Sen. Bill Montford (D), former Leon County Superintendent of Schools, wants to see charter schools held to the same levels of accountability as other schools in the state. “The taxpayer deserves to make sure that tax dollars are well spent.” A retired teacher from Hillsborough County Public Schools now teaching in a small charter school said, “If you are doing nothing wrong, you should have nothing to hide!” Thank you to Tom Gonzalez, attorney for the Hillsborough County School District, and Jenna Hodgens, director of charter schools, for holding charter operators’ feet to the fire in Hillsborough County!
The ties between high-powered lobbyists, flush PACs and politicians seem to underlie every mission of the so-called “school choice” agenda. Jon Hage, CEO of Charter Schools USA with 58 schools in 7 states, served as advisor to Jeb Bush and writer of the initial law authorizing charter schools in Florida. Jon Hage profits from these laws and has lobbied extensively – giving $50,000 to Gov. Rick Scott last September and another $50,000 to the Republican Party of Florida.

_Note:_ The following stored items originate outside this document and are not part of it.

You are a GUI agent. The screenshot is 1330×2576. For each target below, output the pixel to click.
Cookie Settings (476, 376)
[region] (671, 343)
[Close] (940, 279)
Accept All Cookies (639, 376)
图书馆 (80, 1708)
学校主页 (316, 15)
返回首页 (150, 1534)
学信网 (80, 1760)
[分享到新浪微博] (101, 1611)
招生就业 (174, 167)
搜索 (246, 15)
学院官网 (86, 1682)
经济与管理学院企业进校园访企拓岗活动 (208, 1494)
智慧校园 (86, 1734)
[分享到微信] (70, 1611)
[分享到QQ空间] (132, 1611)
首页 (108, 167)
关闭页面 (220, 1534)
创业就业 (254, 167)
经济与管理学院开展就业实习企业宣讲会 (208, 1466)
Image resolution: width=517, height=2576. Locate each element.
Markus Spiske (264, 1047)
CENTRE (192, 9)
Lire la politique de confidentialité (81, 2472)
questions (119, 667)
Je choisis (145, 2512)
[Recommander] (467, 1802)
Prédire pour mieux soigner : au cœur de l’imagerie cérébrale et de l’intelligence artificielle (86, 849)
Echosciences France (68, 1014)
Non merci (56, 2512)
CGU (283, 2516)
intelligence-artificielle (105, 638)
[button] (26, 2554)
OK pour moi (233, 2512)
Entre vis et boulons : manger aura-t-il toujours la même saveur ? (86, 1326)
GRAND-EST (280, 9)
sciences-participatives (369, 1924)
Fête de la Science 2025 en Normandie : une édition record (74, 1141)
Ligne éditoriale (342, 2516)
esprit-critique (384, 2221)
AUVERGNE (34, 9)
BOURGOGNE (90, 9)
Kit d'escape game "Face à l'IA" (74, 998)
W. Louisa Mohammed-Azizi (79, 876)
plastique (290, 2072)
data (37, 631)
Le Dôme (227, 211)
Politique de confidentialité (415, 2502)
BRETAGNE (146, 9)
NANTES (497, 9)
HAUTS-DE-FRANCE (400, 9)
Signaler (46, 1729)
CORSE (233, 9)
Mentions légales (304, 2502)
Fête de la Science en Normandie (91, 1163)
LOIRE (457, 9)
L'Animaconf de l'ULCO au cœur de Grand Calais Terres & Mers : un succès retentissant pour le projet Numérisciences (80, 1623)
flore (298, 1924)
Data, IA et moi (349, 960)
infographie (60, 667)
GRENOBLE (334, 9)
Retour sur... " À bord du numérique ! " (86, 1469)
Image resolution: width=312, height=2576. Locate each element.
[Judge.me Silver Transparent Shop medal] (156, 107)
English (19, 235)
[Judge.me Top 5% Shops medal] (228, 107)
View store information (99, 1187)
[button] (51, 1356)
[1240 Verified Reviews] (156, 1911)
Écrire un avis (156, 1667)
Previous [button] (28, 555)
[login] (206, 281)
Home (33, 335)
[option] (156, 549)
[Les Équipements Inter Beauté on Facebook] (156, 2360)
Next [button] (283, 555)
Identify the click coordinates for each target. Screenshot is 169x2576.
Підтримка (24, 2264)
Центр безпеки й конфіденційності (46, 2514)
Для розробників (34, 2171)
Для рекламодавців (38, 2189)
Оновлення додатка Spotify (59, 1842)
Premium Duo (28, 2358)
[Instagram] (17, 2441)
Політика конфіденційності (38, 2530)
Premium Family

Does this $100,000 come from our tax dollars paid to his charter schools?
The League of Women Voters’ research indicates that if a charter school is not incubating innovative methods of teaching or taking calculated risks to improve and collaborate with traditional public schools WE DON’T NEED THEM! Charters “cherry-pick” higher-scoring students and get rid of those who don’t help school grades. They are draining huge resources from K-12 budgets. School grades show that there is little difference in academic performance by students attending charter schools vs. traditional public schools except for slightly higher reading scores for African American children from poor communities. Both systems have students who do well and those who do not. Parents are looking for a school that helps their children succeed!
According to the OIG report, there have been more than 20 years of lax charter oversight nationally, with the result that fraud and mismanagement have proliferated. That is “all the proof we need that the charter industry is incapable of self-policing.” While some charter organizations are well managed and accountable to authorizers, parents, students and their communities, clearly others are not, as referenced in previous articles in this series. “The public deserves common-sense laws that protect their children and their tax dollars from incompetent or unscrupulous charter operators.”
Will November 4th finally be the day state legislators and officials pay a political price for their charter school fetish?